Text shown =>
------------------------------------------------------------------------

Saturday, July 11, 2009

Cirila Baltazar Cruz and The Plight Of The Unworthy

An Update on a story that we had here a while ago, with more detail and insightful analysis:

Cirila Baltazar Cruz and The Plight Of The Unworthy
via Zuky by Kai on 7/10/09
Cross-posted at Feministe

In recent weeks, the startling story of Cirila Baltazar Cruz has been stirring outrage and splitting spleens in certain corners of blogland, though it has yet to receive mainstream attention. Some details remain fuzzy, and we have yet to hear directly from the person at the center of the story, Ms. Cruz herself; and indeed we aren't likely to hear from her anytime soon because her case is currently under a court gag order.

Here's what we have so far: Cirila Baltazar Cruz gave birth to a baby girl, Rubi Juana, on November 16, 2008, at the Singing River Hospital in Pascagoula, Mississippi. It is, as you might imagine, a predominantly white area. The hospital provided Cruz with a Spanish interpreter. However, Cruz doesn't speak Spanish; she speaks Chatino, an indigenous language from the Oaxaca region of Mexico. Two days after the birth, the hospital reported the baby as a neglected child to the Department of Human Services, after which Rubi Juana Cruz was promptly taken from her mother and placed in the custody of an affluent couple in Ocean Springs.

According to court records obtained by The Mississippi Clarion-Ledger, the child was deemed neglected in part because Cruz "has failed to learn the English language" which "placed her unborn child in danger and will place the baby in danger in the future". In addition, the hospital report noted that Cruz "was an illegal immigrant" who was "exchanging living arrangements for sex".

Of course, it's a bit of a mystery how they were able to establish these facts when there were apparently no Chatino-speakers on hand. More to the point: it's irrelevant. I'm no legal expert, but in my understanding, immigration status, language skills, and highly-questionable allegations of sex work are not grounds for snatching a baby from her mother and initiating adoption proceedings. But that's exactly what's happening. The case is currently in the Jackson County Youth Court, where Cruz is being represented by the Southern Poverty Law Center. As mentioned, the case is under gag order so it's been difficult to get updates on the situation and the fate of Rubi Juana remains unknown.

Unfortunately, the National Coalition for Child Protection Reform's Child Welfare Blog notes:

The case is not unique. In 2005, the Lebanon (Tenn.) Democrat, revealed that, at least twice, a local judge ordered Mexican mothers to learn English -- or lose their children forever. [...] In one case the child still lived with the mother, in the other the child was in foster care. In both cases, the mothers spoke an indigenous language rather than Spanish.

Over at Vivir Latino, Maegan La Mamita Mala places the story in the larger context of the "good immigrant vs. bad immigrant" narrative which has come to dominate mainstream liberal discourse in the immigration debate:

Quick. Choose. The house is burning and you have to choose. Your mother or your child? Who do you save?

Your mother, Maegan writes, "didn't make it like Sonia Sotomayor. Didn't graduate from college and in fact can't even speak English". On the other hand, your child has assimilated, can speak English, has received a formal education, and "won't be a burden on the system".

Is it the correct choice to abandon your unassimilated mother?

This is the morally untenable dead-end into which liberals propel themselves when they adopt tactical discourse which appeases the xenophobic forces of the right-wing for the sake of electoral expediency, rather than a discourse fundamentally grounded in universal human rights.

------------------------------------------------------------------------

Translate this sentence from the blog post on Cirila Baltazar Cruz into Spanish: "The case is currently in the Jackson County Youth Court, where Cruz is being represented by the Southern Poverty Law Center." The records have no connection to the work requested here.

Input data =>
------------------------------------------------------------------------

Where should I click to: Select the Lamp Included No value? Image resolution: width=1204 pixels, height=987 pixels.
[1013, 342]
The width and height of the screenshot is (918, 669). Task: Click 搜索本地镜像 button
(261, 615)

------------------------------------------------------------------------

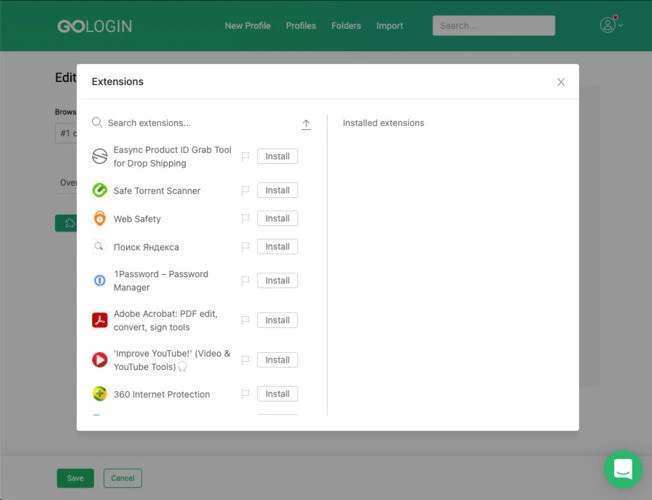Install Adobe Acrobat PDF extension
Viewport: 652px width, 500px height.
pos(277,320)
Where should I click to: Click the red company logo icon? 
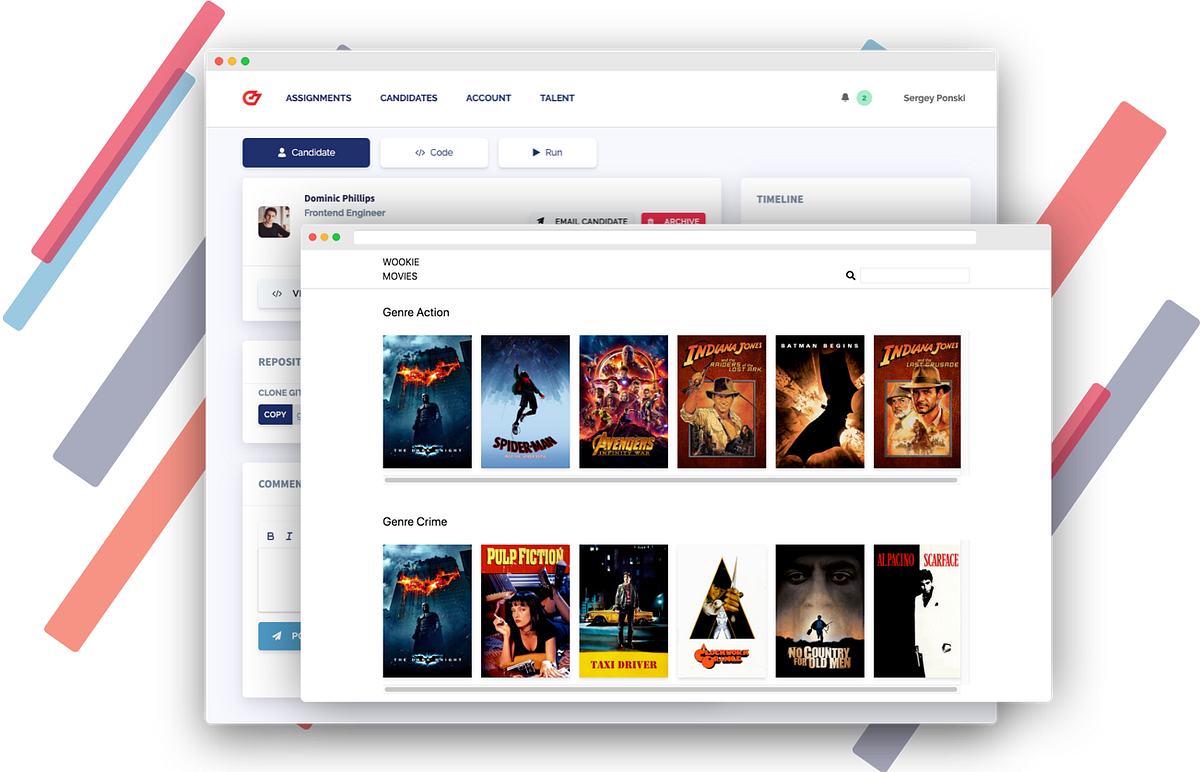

------------------------------------------------------------------------

Solution for this exercise =>
El caso se encuentra actualmente en el Tribunal de Menores del Condado de Jackson, donde Cruz está representada por el Southern Poverty Law Center.